This section deals with the experimental setup that we used for conducting in-field experiments, the dataset used for training both deep learning-based vision models, and the infield real-time results obtained with our vision models.

Hardware Setup

The proposed frameworks are implemented in the tobacco fields with a four-wheeled mobile robot platform. The robot has a track width and wheelbase of 1 and 1.3 m, respectively. In order to protect tobacco plants from the robot, the ground clearance of the platform was carefully chosen as 0.9 m. Moreover, the height of the robot’s platform can be adjusted anywhere between 0.9 and 0.4 m depending on different crops.
In order to keep robot design and control simple, a differential drive scheme was chosen with two driving wheels (front) and two passive wheels (rear). The robot is equipped with two DC motors connected to motor controllers for steering and driving the robot along the straight crop rows.

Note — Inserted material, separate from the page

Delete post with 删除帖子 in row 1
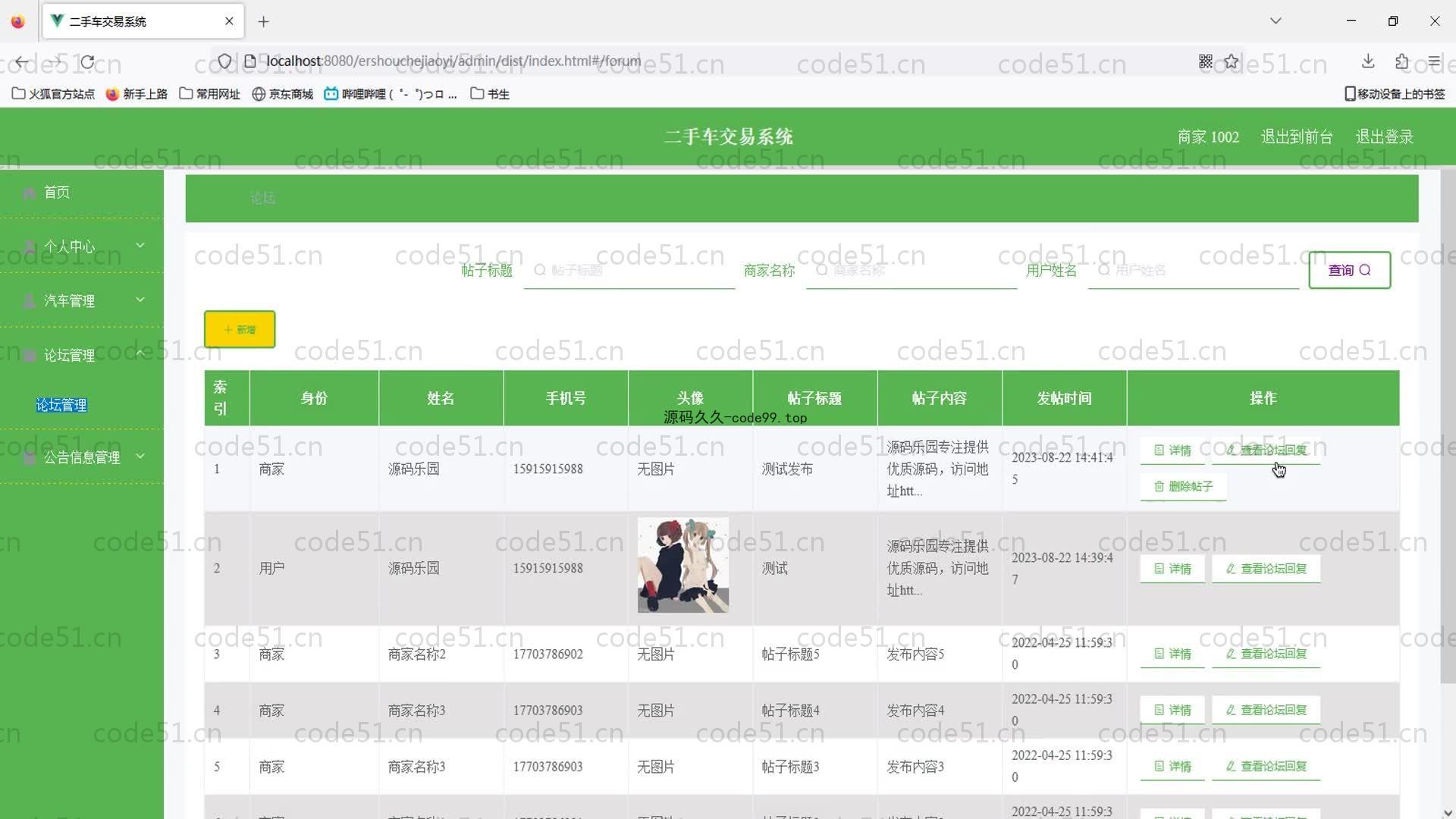 [x=1183, y=486]
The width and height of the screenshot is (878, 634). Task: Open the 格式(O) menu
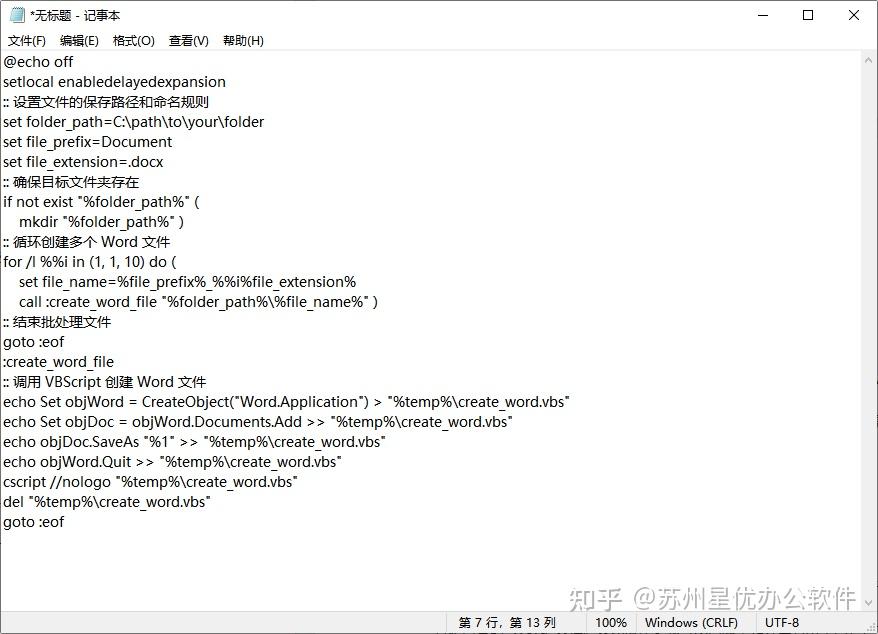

Two separate RGB cameras are mounted on the robot: One is used for the crop row detection (for navigation), and the other is used for crop/weed detection (for spraying). The camera for row structure detection is mounted at the front with its face towards the ground and a horizon at an angle of 35 with the horizontal axis, covering three rows simultaneously. The camera for crop and weed detection is mounted at the front of the robot and oriented facing downwards to the ground at a fixed distance of 1.8 m from nozzles on the boom. The distance between the crop and weed detection camera and the boom is kept at the maximum in order to provide the desired time delay between detection and position estimation of the crop plant and the spray application process on every corresponding grid cell.
The vision-based detection system is coupled with spraying equipment and other sensing modules, thereby making a complete precision agricultural robotic spraying system. A 12 V DC diaphragm pump is used to pressurize the fluid system. An electronic pressure regulated valve maintains a constant line pressure when different nozzles on the boom are switched ON and OFF based on feedback from the vision system and other sensing modules. The outflow line from the pump is divided into a bypass line that diverts excess flow back to the tank and a boom line onto which the nozzles are mounted. Two rotary incremental encoders (with resolutions of 1000 pulses per revolution) connected to the embedded controller are mounted on the front wheels’ axles to measure the rotation (and thereby speed) of the wheels. The incremental encoders and a GPS module facilitates the robot in determining its position and heading direction for navigation. Moreover, the optical data acquired via cameras are synchronized to the robot’s position through incremental encoders and GPS module.
The robot used ROS (Robot Operating System) as the middleware software framework. The cameras were connected to a computer possessing an Intel Core E5-1620, a 3.50 GHz processor, 32 GB RAM, and an 8 GB NVIDIA GTX 1650Ti GPU for processing the images. Moreover, Microsoft Visual Studio and Python were used for program development. The developed agricultural robot sprayer and its overall functional block diagram is shown in Figure 8 and Figure 9, respectively.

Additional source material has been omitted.